Retype, character for character, the lines of the material between the line holding "Given: Click the red hexagon app logo" and the line holding "point(912,477)", inclusive.

AVAILABLE DATA =

--- Begin ---

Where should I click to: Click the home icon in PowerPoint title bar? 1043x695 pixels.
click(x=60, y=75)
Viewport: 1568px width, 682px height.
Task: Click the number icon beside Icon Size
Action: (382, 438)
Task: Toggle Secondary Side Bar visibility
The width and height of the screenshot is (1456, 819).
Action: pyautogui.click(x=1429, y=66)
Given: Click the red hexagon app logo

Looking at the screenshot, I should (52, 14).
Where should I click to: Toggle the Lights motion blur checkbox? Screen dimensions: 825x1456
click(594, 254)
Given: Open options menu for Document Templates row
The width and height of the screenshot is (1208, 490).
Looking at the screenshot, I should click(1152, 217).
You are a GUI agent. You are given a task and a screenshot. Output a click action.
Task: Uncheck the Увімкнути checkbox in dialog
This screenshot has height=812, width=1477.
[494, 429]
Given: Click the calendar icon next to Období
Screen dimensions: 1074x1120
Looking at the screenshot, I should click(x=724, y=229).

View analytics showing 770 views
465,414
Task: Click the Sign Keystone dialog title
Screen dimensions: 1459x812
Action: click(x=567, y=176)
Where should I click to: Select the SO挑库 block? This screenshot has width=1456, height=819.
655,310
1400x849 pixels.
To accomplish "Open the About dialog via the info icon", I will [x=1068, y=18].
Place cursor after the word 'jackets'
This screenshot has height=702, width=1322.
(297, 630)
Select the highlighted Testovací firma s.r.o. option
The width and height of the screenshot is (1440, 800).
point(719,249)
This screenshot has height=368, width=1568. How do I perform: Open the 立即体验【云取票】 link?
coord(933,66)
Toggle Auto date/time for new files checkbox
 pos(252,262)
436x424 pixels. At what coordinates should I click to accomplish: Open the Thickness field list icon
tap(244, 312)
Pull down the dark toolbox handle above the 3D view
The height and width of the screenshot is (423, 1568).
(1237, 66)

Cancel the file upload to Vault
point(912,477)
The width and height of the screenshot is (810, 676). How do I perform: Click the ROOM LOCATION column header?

--- End ---

PROBLEM SOLUTION =
Given: Click the red hexagon app logo

Looking at the screenshot, I should (52, 14).
Where should I click to: Toggle the Lights motion blur checkbox? Screen dimensions: 825x1456
click(594, 254)
Given: Open options menu for Document Templates row
The width and height of the screenshot is (1208, 490).
Looking at the screenshot, I should click(1152, 217).
You are a GUI agent. You are given a task and a screenshot. Output a click action.
Task: Uncheck the Увімкнути checkbox in dialog
This screenshot has height=812, width=1477.
[494, 429]
Given: Click the calendar icon next to Období
Screen dimensions: 1074x1120
Looking at the screenshot, I should click(x=724, y=229).

View analytics showing 770 views
465,414
Task: Click the Sign Keystone dialog title
Screen dimensions: 1459x812
Action: click(x=567, y=176)
Where should I click to: Select the SO挑库 block? This screenshot has width=1456, height=819.
655,310
1400x849 pixels.
To accomplish "Open the About dialog via the info icon", I will [x=1068, y=18].
Place cursor after the word 'jackets'
This screenshot has height=702, width=1322.
(297, 630)
Select the highlighted Testovací firma s.r.o. option
The width and height of the screenshot is (1440, 800).
point(719,249)
This screenshot has height=368, width=1568. How do I perform: Open the 立即体验【云取票】 link?
coord(933,66)
Toggle Auto date/time for new files checkbox
 pos(252,262)
436x424 pixels. At what coordinates should I click to accomplish: Open the Thickness field list icon
tap(244, 312)
Pull down the dark toolbox handle above the 3D view
The height and width of the screenshot is (423, 1568).
(1237, 66)

Cancel the file upload to Vault
point(912,477)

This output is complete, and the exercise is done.